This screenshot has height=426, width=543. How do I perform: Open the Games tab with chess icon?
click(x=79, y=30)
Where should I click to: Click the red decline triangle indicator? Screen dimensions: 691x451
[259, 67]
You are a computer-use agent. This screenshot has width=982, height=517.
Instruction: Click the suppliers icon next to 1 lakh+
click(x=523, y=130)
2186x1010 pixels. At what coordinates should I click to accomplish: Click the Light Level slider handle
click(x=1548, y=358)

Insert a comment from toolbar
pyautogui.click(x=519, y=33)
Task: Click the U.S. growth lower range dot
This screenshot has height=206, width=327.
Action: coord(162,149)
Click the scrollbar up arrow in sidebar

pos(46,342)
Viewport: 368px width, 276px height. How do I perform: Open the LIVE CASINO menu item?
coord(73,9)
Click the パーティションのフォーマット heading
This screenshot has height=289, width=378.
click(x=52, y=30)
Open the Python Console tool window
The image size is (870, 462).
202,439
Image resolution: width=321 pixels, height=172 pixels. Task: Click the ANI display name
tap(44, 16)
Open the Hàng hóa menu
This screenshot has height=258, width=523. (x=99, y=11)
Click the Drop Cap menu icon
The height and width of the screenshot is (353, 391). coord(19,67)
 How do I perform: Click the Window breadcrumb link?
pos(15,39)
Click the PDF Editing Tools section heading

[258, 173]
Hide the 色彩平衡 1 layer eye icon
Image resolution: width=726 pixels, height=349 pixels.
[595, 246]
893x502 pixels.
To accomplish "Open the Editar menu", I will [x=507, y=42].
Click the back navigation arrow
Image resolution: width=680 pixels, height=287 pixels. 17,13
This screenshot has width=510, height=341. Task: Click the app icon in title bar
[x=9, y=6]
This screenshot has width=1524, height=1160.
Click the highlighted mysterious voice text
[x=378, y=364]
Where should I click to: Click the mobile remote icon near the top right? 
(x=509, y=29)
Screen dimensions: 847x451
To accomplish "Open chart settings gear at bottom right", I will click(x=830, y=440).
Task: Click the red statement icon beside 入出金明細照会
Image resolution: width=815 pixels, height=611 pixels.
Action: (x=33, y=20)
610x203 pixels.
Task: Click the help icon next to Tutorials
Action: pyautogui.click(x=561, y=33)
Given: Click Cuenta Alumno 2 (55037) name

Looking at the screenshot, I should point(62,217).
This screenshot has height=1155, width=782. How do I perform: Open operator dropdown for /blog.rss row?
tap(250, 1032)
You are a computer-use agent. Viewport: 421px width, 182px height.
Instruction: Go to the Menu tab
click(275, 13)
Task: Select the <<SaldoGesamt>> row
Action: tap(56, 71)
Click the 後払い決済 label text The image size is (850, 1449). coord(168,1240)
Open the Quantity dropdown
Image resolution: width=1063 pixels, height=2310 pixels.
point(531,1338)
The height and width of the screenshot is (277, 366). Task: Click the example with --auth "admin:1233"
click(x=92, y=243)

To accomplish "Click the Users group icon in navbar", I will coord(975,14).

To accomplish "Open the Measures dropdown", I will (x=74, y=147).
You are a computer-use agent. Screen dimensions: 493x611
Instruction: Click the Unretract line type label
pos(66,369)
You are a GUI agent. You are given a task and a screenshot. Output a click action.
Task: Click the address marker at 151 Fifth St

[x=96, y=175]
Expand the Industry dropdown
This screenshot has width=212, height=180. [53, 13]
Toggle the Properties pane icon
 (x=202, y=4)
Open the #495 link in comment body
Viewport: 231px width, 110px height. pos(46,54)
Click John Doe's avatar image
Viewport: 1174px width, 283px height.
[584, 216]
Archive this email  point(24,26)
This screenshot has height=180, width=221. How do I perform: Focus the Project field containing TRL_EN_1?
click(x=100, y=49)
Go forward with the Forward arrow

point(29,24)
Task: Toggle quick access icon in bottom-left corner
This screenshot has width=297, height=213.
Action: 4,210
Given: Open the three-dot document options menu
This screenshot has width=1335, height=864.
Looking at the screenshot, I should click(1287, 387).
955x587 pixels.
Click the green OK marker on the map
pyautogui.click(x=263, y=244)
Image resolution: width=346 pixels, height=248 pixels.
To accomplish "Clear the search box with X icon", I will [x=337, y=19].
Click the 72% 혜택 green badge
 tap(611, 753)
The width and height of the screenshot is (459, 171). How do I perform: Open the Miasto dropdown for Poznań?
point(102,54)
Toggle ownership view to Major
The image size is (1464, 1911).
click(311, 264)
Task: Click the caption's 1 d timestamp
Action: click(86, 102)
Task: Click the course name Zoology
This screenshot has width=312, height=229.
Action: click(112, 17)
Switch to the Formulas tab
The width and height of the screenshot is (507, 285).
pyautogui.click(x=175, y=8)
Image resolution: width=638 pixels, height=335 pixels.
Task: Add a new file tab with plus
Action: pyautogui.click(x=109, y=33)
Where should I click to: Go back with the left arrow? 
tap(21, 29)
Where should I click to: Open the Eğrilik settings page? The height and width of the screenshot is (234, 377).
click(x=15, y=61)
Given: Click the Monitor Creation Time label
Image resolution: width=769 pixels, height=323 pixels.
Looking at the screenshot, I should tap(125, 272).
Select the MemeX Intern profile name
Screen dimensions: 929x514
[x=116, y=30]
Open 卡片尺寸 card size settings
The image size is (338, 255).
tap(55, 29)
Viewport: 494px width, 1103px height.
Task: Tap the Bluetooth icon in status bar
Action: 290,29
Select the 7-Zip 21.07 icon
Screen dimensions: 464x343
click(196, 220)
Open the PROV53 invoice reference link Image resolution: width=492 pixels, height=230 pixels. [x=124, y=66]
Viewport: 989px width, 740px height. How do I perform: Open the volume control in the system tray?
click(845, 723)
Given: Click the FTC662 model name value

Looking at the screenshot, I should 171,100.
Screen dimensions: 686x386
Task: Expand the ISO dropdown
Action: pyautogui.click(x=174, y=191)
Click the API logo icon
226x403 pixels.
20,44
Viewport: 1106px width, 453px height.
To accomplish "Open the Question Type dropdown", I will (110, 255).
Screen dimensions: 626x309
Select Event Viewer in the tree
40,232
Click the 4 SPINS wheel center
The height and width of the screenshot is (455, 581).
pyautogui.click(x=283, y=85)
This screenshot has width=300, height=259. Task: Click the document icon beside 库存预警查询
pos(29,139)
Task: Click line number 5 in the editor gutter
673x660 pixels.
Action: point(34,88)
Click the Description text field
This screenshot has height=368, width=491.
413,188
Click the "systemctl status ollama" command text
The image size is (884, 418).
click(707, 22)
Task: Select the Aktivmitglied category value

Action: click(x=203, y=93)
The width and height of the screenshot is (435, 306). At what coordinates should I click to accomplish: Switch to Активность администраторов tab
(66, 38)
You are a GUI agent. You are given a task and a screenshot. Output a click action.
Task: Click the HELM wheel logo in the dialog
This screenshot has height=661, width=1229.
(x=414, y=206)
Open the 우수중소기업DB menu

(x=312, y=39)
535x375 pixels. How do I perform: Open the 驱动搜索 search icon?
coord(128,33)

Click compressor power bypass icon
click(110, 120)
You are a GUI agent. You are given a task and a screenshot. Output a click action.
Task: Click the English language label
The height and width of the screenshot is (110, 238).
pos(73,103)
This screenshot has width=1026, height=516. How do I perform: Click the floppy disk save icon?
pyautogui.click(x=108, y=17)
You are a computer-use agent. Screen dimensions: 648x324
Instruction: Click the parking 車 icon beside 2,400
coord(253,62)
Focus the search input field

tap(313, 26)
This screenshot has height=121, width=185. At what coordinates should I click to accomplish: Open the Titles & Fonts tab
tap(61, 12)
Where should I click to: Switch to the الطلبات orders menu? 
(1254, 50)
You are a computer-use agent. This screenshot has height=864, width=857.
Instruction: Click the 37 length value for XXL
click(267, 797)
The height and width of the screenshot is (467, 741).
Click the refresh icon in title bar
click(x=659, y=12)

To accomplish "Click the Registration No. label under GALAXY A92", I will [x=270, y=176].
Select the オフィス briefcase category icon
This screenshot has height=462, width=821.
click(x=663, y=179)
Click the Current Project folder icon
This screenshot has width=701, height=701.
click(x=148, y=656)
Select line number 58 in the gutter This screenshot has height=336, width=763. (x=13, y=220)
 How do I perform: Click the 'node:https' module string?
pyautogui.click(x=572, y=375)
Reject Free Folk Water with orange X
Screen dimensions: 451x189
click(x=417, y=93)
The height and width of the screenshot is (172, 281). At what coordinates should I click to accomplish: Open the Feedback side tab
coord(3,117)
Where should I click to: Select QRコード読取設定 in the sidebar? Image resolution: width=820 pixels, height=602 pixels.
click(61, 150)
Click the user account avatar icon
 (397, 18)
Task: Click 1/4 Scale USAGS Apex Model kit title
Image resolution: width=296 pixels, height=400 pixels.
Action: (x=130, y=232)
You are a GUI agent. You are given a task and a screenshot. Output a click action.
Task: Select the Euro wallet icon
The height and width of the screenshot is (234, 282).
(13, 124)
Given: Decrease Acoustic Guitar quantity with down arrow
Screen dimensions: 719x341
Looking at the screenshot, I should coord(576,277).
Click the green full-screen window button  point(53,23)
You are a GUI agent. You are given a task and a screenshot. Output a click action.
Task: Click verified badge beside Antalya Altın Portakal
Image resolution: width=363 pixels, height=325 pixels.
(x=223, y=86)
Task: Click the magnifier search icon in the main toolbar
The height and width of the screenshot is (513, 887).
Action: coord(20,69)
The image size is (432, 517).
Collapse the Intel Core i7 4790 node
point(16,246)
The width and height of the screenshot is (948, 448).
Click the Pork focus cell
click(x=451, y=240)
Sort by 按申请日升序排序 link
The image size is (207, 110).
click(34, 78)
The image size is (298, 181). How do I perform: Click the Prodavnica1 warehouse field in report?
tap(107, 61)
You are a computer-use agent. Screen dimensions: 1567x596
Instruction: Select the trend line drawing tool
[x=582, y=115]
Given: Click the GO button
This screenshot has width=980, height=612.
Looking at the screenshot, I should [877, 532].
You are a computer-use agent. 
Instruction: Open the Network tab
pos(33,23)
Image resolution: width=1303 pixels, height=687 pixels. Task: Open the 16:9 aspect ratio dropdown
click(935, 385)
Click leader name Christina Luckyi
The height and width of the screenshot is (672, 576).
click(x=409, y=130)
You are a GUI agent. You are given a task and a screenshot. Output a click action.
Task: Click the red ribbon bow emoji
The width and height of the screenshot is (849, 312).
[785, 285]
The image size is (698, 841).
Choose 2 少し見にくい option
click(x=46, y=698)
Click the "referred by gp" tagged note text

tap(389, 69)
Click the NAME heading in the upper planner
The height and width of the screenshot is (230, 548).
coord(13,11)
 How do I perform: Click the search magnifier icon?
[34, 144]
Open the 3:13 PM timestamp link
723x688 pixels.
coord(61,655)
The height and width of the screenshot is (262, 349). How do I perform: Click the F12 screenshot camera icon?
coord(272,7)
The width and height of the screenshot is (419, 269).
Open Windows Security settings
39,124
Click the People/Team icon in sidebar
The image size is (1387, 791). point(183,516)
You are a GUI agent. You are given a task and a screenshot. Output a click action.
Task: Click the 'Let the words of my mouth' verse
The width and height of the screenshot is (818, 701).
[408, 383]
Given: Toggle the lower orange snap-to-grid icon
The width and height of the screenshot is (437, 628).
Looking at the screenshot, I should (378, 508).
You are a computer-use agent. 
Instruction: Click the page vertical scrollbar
------
Only the lines above starting with the one with "The height and width of the screenshot is (513, 887)." and going through the one with "Sort by 按申请日升序排序 link" are to be copied, word for word and with both ends kept.

The height and width of the screenshot is (513, 887).
Action: coord(20,69)
The image size is (432, 517).
Collapse the Intel Core i7 4790 node
point(16,246)
The width and height of the screenshot is (948, 448).
Click the Pork focus cell
click(x=451, y=240)
Sort by 按申请日升序排序 link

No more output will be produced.